## Begin SUPPLIED TEXT

Amputechture (2006) + MDPV (Bath Salts)

Without the proper precautions, this album will chew your brain like gum and stick it to the bottom of God’s desk. You need something to put you in a state where you can hear lyrics like “The kiosk in my temporal lobe is shaped like Rosalyn Carter,” and just say hell yeah dude. Something to shield you from the psychic damage that songs like “Tetragrammaton” and “Viscera Eyes” can deal out. The free trial of psychosis that bath salts offer is the only companion that you can trust to guide you through these eight labyrinthine tracks, and to help you defeat the swat team that is currently breaching your apartment door.

Frances the Mute (2005) + K2 (Spice)

Here we find what many consider to be The Mars Volta’s highest high, but also their most challenging ascent. Frances is supposedly a concept album, but every time someone tries to explain the story to me I get a really bad migraine and then suddenly wake up behind the wheel of a car approaching the US-Mexico border. The epic arrangements and experimental ambient passages are likely to overwhelm listeners who haven’t already taped black trash bags over all of the windows in their homes. K2 pairs with Francis for this exact reason; becoming a prisoner in your own body gives you no choice but to stay laser-focused on the music. You may be tempted to check Instagram during Omar’s four-minute solo in the iconic opening track, but this isn’t an option when blinking too fast makes your heart rate skyrocket. Spice from your local smoke or vape shop will suffice, but we recommend an early 2000s midwestern gas station vintage if at all possible. (Pick up “Frances the Mute” in our store, buy the drugs elsewhere)

Deloused in the Comatorium (2003) + α-Pyrrolidinohexiophenone (Alpha-PHP)

Deloused is arguably the best debut album in the prog, marred only by an unconscionable amount of Red Hot Chili Peppers cameos. If you can only make it through one Volta album it should probably be this one, and you should probably do it with a head full of dirty stimulants. Wait for the tremors and cold sweats to set in before pressing play. The sirens of the ambulance a loved one has likely already called for you will sync up with the opening guitar line of Son et Lumiere. Just show the paramedics your Spotify listening history and they will know exactly what to do.

## End SUPPLIED TEXT

EXERCISE TASKS:
(a) From the album pairing text, list each album title with the year shown beside it in its heading.
(b) Turn the lines of the listing, starting with the line that contains "Image resolution: width=1000" and going on through the line that contains "I will point(150,1060).", into a Markdown table with the columns Row and Line, leaving out any blank lines.

## Begin ENTRIES SUPPLIED

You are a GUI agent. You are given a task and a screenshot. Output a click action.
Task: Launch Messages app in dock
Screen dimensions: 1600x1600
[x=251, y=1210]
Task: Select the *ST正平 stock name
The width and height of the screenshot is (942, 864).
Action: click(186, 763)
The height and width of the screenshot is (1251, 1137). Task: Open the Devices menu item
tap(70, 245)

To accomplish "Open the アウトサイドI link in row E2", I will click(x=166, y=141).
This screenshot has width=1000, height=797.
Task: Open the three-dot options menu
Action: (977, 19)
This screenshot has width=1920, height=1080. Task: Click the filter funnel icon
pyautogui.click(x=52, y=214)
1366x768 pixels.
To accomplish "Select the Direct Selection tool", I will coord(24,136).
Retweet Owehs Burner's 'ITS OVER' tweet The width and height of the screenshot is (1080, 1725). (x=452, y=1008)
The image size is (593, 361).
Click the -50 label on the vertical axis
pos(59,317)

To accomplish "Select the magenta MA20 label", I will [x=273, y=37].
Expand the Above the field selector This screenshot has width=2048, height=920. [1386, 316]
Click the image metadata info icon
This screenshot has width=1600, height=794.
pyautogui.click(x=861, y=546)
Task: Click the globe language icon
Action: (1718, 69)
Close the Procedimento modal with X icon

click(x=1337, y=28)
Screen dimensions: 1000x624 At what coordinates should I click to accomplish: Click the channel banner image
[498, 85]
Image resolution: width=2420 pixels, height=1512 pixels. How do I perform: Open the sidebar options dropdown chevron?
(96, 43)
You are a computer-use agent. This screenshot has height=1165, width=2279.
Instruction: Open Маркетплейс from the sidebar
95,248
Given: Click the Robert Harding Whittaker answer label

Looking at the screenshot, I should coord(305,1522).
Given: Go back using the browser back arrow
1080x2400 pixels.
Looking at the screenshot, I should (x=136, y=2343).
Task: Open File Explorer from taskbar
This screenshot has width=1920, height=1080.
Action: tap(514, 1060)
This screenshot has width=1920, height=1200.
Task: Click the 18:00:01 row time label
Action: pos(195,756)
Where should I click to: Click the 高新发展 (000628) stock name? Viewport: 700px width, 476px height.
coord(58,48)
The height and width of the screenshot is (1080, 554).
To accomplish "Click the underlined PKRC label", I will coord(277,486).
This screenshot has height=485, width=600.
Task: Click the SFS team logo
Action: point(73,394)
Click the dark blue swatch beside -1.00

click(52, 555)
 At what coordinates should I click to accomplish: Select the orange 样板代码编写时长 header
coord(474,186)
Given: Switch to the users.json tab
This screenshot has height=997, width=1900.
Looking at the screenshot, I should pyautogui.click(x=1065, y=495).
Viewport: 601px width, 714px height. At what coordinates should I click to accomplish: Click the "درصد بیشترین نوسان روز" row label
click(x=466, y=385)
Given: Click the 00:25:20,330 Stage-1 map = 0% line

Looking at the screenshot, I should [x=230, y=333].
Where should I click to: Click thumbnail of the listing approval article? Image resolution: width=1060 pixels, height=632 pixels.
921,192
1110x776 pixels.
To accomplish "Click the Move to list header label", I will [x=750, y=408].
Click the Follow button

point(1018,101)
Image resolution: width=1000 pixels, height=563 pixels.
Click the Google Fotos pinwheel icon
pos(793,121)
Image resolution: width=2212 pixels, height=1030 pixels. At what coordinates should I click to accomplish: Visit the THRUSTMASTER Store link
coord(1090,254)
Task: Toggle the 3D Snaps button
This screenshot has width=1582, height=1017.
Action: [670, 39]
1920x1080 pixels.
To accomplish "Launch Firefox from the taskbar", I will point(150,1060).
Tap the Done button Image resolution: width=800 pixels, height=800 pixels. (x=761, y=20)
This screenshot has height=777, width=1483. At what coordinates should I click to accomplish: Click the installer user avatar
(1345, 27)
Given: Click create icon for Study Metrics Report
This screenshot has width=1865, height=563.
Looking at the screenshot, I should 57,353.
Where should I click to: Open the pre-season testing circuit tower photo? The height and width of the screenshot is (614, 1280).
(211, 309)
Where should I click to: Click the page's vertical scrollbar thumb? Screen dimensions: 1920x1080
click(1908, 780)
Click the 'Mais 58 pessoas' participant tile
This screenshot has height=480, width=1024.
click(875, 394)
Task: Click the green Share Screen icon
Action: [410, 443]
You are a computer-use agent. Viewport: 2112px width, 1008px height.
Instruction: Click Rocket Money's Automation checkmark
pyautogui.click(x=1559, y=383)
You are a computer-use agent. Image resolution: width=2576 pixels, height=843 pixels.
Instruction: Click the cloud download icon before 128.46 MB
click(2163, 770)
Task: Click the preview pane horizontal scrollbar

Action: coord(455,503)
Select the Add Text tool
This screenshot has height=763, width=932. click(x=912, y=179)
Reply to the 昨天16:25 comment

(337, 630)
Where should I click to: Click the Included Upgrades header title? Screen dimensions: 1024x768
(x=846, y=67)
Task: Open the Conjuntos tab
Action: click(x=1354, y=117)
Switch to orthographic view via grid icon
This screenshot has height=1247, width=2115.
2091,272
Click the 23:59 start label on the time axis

## End ENTRIES SUPPLIED

TASK RESULTS:
(a)
- Amputechture (2006)
- Frances the Mute (2005)
- Deloused in the Comatorium (2003)

(b)
| Row | Line |
|---|---|
| 1 | Image resolution: width=1000 pixels, height=563 pixels. |
| 2 | Click the Google Fotos pinwheel icon |
| 3 | pos(793,121) |
| 4 | Image resolution: width=2212 pixels, height=1030 pixels. At what coordinates should I click to accomplish: Visit the THRUSTMASTER Store link |
| 5 | coord(1090,254) |
| 6 | Task: Toggle the 3D Snaps button |
| 7 | This screenshot has width=1582, height=1017. |
| 8 | Action: [670, 39] |
| 9 | 1920x1080 pixels. |
| 10 | To accomplish "Launch Firefox from the taskbar", I will point(150,1060). |